The Government of Western Australia (2011) identifies the principles on which decisions about offsets might be made:
Offsets are considered only after avoidance and mitigation options have been pursued.
Offsets are not appropriate where environmental impacts are minor.
Where offsets are appropriate, they should be proportionate to the significance of the environmental impact and based on sound information and knowledge.
Offsets should be adaptable where there is uncertainty.
Offsets should focus on longer term strategic outcomes.
In considering whether offsets are required under the Environmental Protection Act 1986, the EPA (2006b) recognises different environmental asset types:
‘critical assets’ which represent the State’s most important assets
‘high value assets’ which are not critical but are considered valuable
‘low to medium value assets’; offsets are not usually required for low to medium value assets.
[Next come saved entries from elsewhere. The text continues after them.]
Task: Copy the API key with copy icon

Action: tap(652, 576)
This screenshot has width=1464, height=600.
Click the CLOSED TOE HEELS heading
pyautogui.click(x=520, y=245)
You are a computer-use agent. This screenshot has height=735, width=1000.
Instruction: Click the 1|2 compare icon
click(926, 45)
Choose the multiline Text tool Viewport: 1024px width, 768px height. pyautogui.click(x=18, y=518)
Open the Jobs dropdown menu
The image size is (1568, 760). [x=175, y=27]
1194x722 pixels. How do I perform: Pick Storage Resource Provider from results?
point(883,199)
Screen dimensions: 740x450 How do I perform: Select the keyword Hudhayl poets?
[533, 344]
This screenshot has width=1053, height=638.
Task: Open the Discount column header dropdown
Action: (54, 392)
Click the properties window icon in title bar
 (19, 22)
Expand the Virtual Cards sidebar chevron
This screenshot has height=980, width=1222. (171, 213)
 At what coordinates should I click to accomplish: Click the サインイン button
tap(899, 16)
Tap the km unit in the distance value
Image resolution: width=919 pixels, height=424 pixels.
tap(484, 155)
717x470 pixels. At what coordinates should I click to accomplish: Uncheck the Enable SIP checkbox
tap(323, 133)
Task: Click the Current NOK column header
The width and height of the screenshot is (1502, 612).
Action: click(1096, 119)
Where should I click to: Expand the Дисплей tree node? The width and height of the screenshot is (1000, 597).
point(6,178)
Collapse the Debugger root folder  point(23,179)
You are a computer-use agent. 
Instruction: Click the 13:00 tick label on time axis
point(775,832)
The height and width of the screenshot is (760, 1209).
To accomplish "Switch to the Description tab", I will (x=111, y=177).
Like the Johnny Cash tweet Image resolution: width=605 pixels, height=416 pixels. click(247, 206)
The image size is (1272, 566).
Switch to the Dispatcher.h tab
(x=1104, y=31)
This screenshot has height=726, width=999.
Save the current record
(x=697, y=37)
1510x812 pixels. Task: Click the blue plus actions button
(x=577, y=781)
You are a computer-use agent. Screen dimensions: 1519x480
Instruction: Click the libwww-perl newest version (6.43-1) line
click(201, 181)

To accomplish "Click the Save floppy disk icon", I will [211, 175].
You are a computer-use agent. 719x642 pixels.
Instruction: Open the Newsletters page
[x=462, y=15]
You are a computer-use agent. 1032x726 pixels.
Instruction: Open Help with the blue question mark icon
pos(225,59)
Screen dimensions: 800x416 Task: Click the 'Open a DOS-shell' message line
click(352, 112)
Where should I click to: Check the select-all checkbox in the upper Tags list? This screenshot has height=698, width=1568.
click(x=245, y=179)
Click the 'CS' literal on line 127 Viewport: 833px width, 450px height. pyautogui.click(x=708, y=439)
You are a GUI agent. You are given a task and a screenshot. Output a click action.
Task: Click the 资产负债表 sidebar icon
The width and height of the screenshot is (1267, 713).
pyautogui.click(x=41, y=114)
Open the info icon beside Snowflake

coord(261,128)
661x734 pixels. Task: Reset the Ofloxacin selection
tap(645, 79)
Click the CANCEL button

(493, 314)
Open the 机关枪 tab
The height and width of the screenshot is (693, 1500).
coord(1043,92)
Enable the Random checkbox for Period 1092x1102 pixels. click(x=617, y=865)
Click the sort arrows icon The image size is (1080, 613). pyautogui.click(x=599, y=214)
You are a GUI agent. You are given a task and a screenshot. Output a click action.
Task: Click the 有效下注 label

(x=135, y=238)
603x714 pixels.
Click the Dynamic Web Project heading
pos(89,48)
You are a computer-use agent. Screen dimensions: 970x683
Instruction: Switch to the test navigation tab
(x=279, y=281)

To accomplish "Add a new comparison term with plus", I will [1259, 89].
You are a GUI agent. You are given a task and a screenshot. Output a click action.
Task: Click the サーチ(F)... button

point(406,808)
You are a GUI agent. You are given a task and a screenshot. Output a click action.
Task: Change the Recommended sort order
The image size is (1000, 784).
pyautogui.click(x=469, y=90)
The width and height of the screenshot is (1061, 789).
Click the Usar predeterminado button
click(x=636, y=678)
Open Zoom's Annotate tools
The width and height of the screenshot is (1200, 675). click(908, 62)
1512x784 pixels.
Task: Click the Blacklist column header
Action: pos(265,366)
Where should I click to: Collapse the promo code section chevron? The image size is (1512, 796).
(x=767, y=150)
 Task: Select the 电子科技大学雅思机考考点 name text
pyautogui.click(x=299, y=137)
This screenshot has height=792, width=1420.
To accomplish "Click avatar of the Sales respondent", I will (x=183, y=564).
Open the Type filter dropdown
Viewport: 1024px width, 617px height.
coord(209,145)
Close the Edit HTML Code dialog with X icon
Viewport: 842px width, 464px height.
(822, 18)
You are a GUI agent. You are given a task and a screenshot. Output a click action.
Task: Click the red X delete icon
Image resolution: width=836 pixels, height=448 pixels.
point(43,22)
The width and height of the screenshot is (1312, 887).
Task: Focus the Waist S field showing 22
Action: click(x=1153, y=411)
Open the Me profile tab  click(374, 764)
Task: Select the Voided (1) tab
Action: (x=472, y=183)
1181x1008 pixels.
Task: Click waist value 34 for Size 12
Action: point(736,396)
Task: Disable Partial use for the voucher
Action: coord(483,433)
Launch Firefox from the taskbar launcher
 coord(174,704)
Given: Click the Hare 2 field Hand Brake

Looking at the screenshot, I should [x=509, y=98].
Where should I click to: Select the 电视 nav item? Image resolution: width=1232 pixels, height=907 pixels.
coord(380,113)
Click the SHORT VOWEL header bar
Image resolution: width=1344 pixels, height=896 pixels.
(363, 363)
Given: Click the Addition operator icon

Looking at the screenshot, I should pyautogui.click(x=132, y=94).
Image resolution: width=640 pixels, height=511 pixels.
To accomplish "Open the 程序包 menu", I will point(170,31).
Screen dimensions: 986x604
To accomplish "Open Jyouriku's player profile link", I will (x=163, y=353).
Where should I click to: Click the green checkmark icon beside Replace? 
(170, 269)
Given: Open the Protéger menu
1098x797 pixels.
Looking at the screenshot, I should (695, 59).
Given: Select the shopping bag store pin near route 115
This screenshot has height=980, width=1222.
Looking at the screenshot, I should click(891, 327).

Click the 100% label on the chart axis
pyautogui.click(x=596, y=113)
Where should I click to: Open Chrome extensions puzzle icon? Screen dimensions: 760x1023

Northern Minerals has considered the offset requirements for the Browns Range Project proposal and has completed the EPA’s Environmental Offsets Reporting Form (Appendix ). No critical assets will be affected by the Browns Range Project. However, good quality native vegetation is consistent with the definition of high value assets and an area of up to 711 ha will be cleared to implement the Project. While all disturbed areas will be rehabilitated at closure, some level of offset may be required to address the original disturbance.
Some preliminary internal discussions have been held in respect of land management initiatives that could occur within an Indigenous Protected Area (IPA), if the guidelines for establishment are met. IPAs are Australia’s equivalent to internationally recognised Community Conserved Areas, which are landscapes of natural or cultural significance that are voluntarily managed or conserved by local communities.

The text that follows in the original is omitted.